Sarah's whole-wheat pizza dough
makes enough for two, 11x14-inch pizzas or four, 12-inch round pizzas

Ingredients:
2 1/2 cups white whole-wheat flour — I used King Arthur
2 cups white bread flour — again, King Arthur
1 teaspoon rapid-rise yeast
2 teaspoons kosher salt
1 3/4 cup room temperature water
1/4 cup olive oil and more for oiling the bowl

Directions:
In the bowl of a food processor, add both flours, salt and yeast; pulse to combine (the bowl will be really full). Measure the water and oil in the same cup and with the machine running, pour the liquids into the dry ingredients. Once the dough creates a cohesive ball, let the machine run for 30 seconds.

Remove to a floured board or counter and knead with your hands for 5 minutes (a good upper-body workout). The ball should be smooth and supple. Cut into two equal piece. Place one in a Ziploc bag and the other in an oiled bowl. Place the bagged dough in the fridge or freezer for later use. Cover the bowl with plastic wrap and let the dough rise for 2-3 hours, until double in volume.

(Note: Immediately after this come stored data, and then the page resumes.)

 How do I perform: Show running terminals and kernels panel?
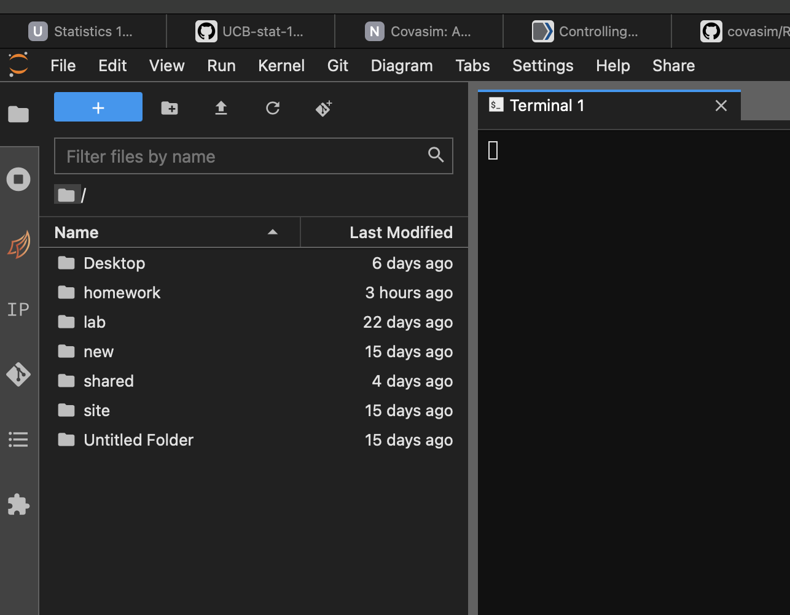[x=18, y=179]
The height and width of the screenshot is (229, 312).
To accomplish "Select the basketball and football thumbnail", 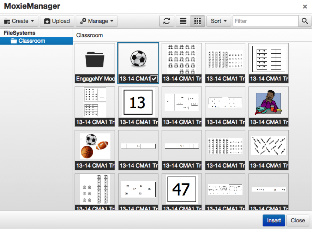I will [x=95, y=146].
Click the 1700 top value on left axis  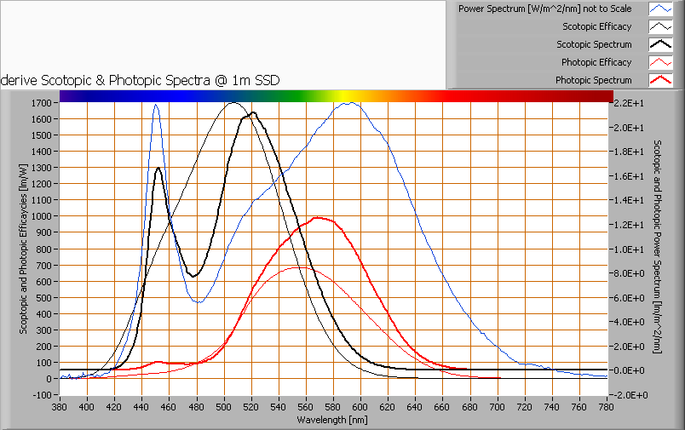coord(42,103)
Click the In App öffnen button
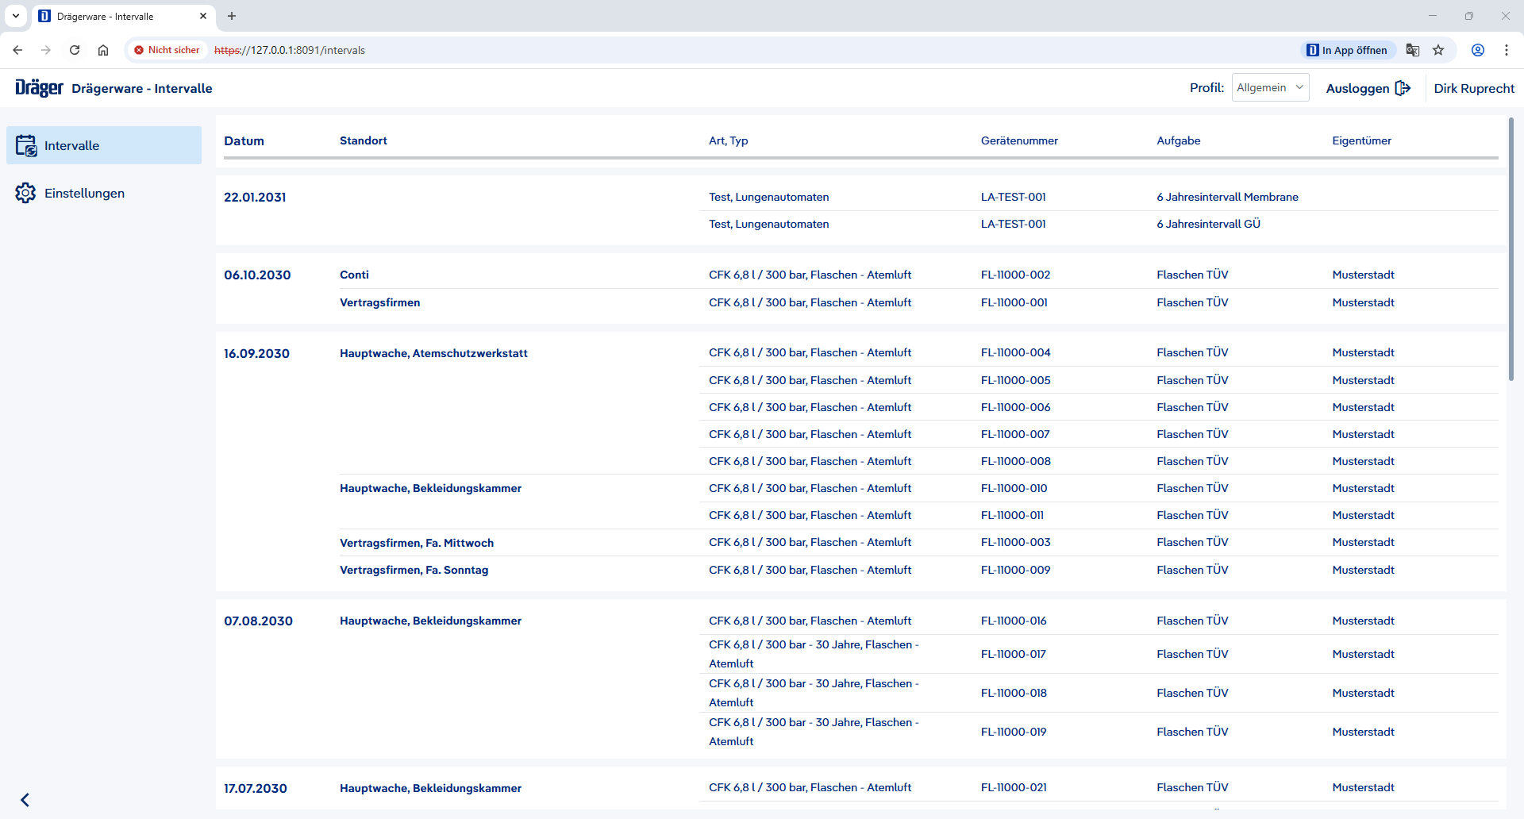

When you are ready to assemble the pizza, slowly stretch the dough by hand, letting it rest if it is not yielding. Once it is the size you need, place on a cornmeal dusted pan and adorn with your choice of sauce and toppings. Bake on the bottom rack of a 450-degree, preheated oven for roughly 15 minutes.

Happy eating, -s.

*I am a known and admitted over-exaggerator, coming from a long line of overreactors, hypochondriacs and drama-queens. If it happened once or twice, to me it's happened a million times. If you have a cough, you are dying and should rush to the doctor. If I love something or someone, it L-O-V-E, love, so watch out! But, that just means I'm passionate about everything that matters. :)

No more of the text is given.